◆ **Work to do**:
Count how many lines of the entries below contain the string "breadcrumb", matching case exactly. Reply with the number only.

◆ **Task material**:
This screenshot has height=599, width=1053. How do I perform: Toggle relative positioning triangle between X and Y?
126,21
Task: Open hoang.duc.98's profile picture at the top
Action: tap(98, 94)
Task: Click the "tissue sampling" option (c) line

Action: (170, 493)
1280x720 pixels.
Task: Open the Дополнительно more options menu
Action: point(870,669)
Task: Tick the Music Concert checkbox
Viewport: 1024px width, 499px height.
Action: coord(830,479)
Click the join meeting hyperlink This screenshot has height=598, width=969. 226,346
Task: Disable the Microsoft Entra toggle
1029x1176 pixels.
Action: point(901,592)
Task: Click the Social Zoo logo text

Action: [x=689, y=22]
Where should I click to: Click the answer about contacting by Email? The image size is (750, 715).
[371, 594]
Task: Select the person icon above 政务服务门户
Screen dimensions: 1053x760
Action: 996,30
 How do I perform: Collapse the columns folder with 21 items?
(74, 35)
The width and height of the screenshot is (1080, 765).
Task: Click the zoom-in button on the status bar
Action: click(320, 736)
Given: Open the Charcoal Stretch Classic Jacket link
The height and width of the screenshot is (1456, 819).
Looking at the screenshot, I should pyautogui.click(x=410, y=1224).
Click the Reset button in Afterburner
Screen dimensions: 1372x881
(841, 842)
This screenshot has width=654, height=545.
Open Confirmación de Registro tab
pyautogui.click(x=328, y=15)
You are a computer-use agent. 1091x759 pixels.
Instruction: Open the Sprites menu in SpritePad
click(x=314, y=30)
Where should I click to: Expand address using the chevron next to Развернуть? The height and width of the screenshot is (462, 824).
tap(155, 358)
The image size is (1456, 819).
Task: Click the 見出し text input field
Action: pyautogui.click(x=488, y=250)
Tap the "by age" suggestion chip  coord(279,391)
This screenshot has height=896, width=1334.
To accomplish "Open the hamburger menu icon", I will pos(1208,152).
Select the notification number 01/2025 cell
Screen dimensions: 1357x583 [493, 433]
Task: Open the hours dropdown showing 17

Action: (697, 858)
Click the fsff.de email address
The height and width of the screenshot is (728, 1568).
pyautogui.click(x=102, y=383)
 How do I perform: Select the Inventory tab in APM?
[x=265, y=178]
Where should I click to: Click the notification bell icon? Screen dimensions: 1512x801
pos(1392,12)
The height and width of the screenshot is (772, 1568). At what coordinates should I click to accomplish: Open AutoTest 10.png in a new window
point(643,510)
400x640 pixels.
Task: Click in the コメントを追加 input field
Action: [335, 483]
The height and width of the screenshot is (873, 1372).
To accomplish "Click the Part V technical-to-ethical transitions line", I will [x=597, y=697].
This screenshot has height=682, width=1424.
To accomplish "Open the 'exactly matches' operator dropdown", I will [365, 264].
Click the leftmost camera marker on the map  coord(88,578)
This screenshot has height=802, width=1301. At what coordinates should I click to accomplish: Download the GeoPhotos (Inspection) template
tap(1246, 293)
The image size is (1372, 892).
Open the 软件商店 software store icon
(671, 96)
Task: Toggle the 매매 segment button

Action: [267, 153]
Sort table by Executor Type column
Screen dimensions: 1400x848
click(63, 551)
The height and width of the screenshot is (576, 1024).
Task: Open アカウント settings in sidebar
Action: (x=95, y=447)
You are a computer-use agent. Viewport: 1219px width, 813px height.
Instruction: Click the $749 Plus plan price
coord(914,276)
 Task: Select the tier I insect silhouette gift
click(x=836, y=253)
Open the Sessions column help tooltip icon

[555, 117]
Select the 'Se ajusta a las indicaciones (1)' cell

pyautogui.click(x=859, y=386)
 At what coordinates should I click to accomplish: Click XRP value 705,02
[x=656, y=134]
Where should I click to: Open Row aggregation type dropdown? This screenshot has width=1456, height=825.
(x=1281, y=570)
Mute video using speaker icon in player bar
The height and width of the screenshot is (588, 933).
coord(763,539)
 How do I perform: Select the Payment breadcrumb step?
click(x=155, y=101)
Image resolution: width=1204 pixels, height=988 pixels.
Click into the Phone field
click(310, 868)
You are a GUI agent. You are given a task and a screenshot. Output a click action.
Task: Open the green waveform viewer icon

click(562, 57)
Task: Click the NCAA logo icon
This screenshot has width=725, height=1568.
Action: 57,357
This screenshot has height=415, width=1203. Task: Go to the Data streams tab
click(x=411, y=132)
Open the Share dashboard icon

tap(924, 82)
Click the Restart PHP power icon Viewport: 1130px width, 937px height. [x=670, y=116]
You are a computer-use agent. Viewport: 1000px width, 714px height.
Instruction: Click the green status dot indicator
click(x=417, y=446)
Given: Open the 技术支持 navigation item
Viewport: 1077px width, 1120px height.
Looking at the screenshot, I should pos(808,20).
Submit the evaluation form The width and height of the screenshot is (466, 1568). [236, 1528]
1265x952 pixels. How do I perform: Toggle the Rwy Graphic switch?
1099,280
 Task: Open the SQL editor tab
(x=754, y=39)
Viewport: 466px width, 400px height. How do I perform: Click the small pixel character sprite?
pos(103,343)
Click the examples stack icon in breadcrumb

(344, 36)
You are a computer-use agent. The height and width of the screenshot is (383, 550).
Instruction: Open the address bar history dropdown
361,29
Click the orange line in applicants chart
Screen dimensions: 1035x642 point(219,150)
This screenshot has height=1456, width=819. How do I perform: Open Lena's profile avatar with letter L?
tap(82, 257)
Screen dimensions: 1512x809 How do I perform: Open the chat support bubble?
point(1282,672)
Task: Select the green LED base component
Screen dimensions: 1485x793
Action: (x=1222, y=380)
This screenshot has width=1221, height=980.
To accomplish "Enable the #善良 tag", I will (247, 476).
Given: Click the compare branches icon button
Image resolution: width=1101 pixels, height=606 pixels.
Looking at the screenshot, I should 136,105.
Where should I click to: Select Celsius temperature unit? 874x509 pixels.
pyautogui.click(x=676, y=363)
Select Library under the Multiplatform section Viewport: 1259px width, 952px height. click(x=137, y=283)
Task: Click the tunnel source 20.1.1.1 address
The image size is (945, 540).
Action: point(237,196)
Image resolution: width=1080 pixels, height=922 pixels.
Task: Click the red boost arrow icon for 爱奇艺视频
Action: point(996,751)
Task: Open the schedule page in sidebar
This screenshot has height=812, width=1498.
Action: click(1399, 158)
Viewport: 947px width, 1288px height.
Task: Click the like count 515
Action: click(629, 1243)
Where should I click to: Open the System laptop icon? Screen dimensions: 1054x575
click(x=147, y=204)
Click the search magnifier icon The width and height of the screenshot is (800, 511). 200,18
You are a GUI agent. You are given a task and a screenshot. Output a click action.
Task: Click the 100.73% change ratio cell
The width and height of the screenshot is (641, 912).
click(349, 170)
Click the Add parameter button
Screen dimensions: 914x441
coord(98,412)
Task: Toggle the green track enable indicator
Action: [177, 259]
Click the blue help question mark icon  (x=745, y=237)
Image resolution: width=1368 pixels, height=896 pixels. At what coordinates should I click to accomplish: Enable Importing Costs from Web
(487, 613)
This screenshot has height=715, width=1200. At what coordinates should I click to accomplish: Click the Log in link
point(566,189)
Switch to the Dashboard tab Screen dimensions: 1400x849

◆ **Output**:
2